Een auteur moet in ruime mate minstens over twee eigenschappen kunnen beschikken. Op de eerste plaats is er natuurlijk de kennis en kunde om gedachten om te zetten naar een goed leesbare en begrijpelijke tekst. Daarnaast dient hij of zij te kunnen beschikken over een rijke fantasie die in theorie alle kanten op kan schieten. Combineer dit met een flinke dosis historische kennis en al snel zal een bekend rijtje namen zich gaan vormen, waar Jacqueline Zirkzee er een van is. Na eerder al enkele romans over levens van diverse volkeren in verschillende tijdperioden gelanceerd te hebben, was onlangs het moment daar voor de lancering van haar meest recente historische roman, De eerste priesteres.
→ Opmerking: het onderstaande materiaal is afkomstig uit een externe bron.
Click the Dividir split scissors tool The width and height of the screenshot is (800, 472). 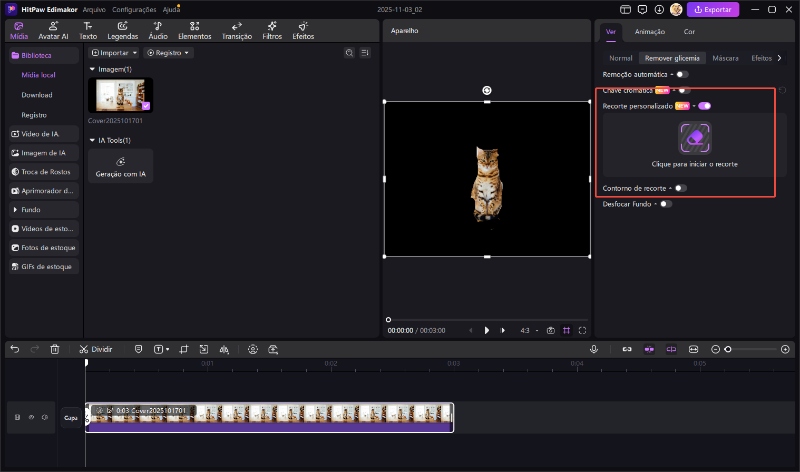96,349

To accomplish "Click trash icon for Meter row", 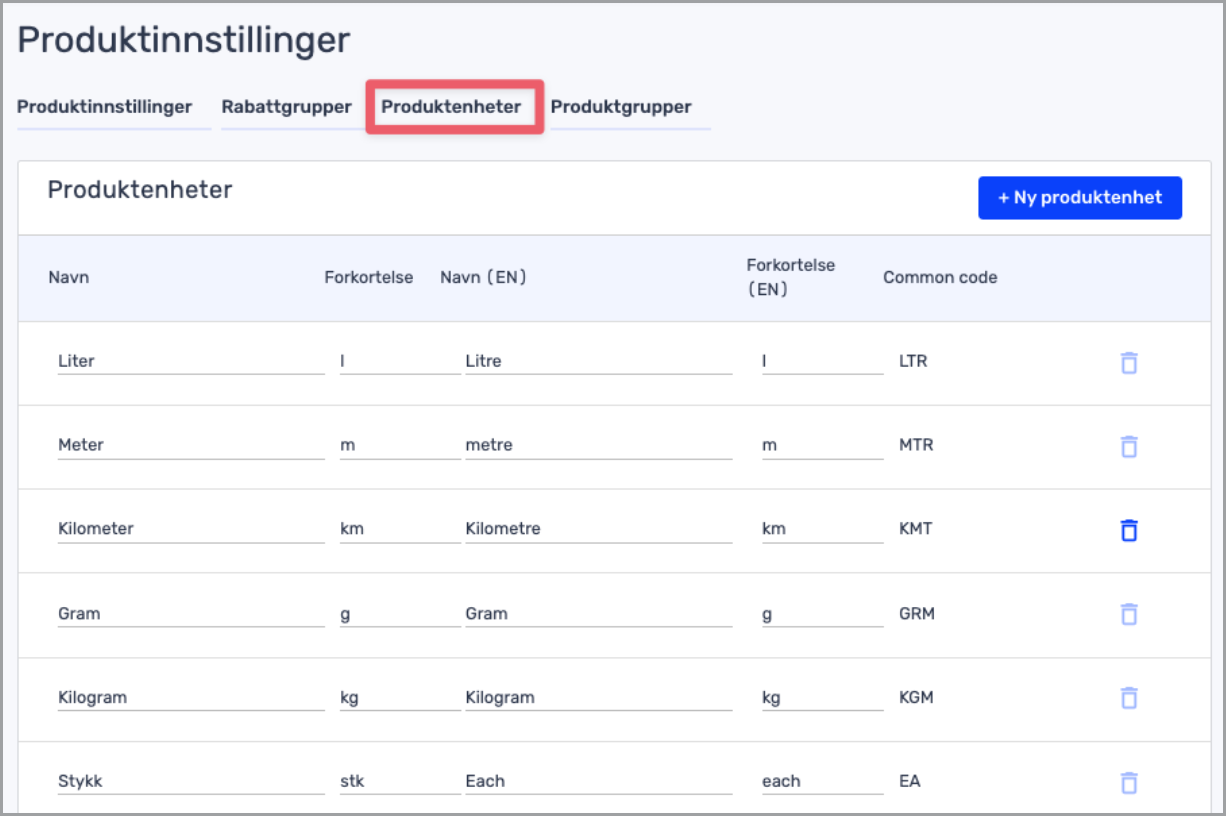I will (1128, 446).
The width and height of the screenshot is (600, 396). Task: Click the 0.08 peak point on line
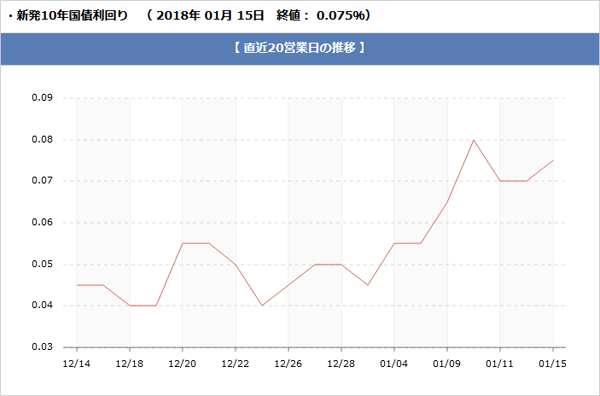tap(474, 140)
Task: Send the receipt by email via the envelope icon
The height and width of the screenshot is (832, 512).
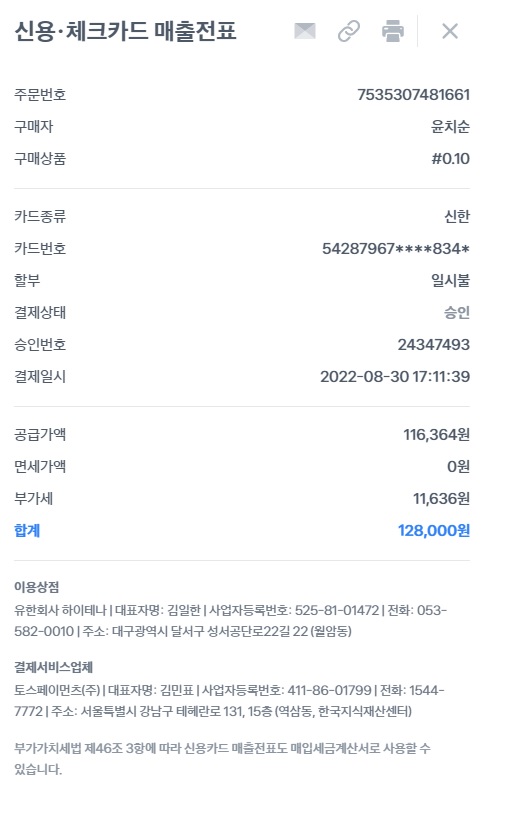Action: [x=305, y=31]
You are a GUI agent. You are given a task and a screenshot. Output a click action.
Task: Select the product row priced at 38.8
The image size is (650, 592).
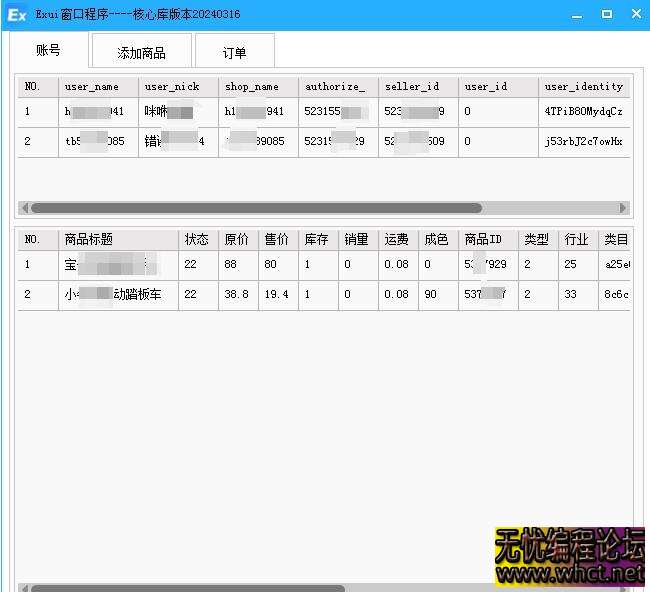(x=237, y=295)
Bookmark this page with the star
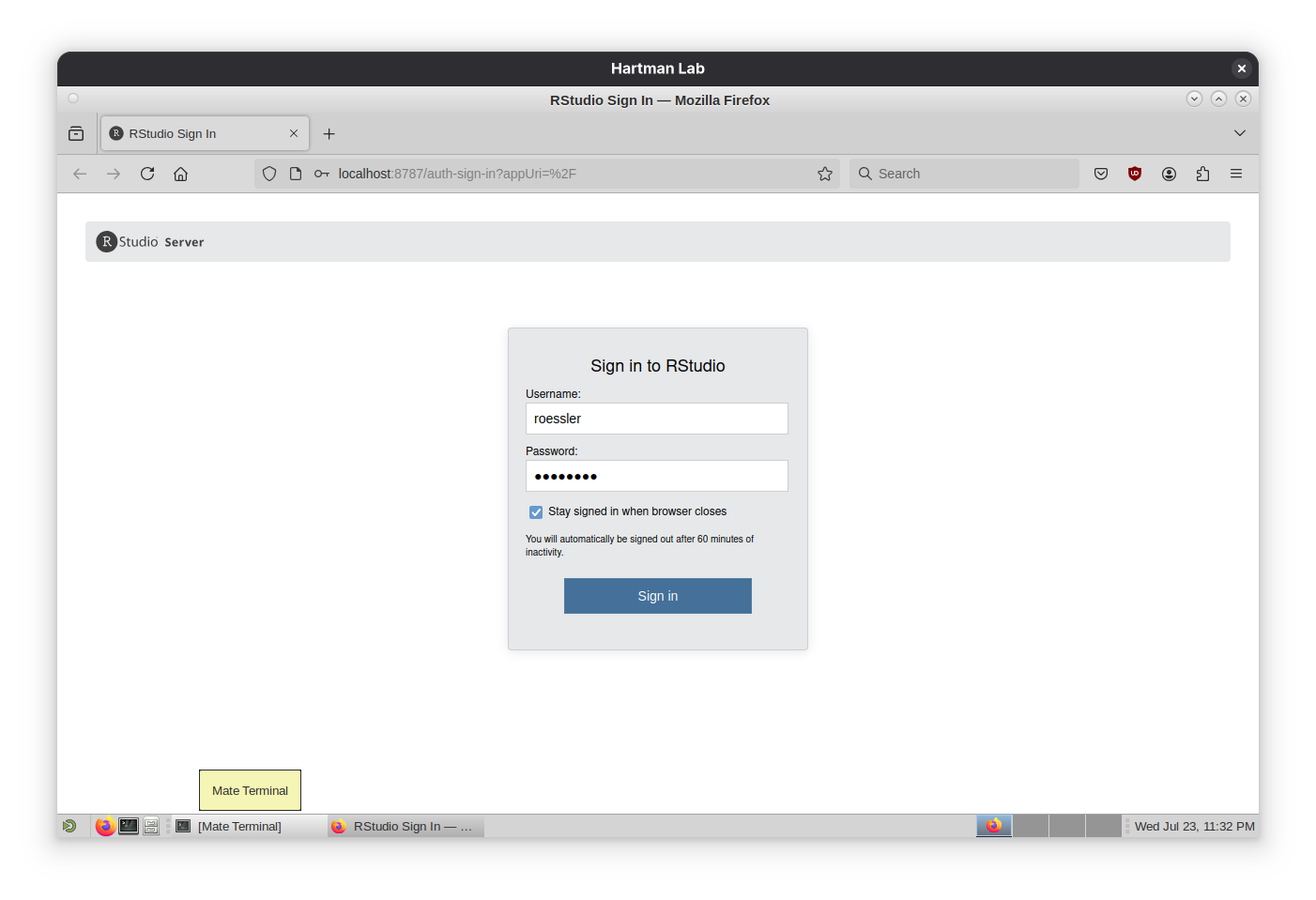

Een tweeling als onheilsteken
Zirkzee neemt haar lezers mee naar het Dorp van de Reiger, een leefgemeenschap van een volk dat zich in stand probeert te houden met alles wat de aarde hun destijds te bieden had. Eridu en Inanna zijn niet alleen broer en zus, maar ook een tweeling. Voor hun medebewoners geldt een tweeling doorgaans als onheilsteken dat je beter kunt negeren, maar Eridu bewijst al snel zijn bijzondere gaven als hij succesvol een overstroming voorspelt van de rivier die langs hun dorp stroomt. De gemeenschap moet noodgedwongen het woongebied verlaten. Eridu wordt door zijn dorpsgenoten, juist vanwege zijn voorspelde boodschap, medeschuldig bevonden aan dit debacle en noodgedwongen trekken hij en zijn zus met een groep rondtrekkende herders mee. Het overlijden van hun vader Anu, het dorpshoofd, is de start van een machtsstrijd over zijn opvolging.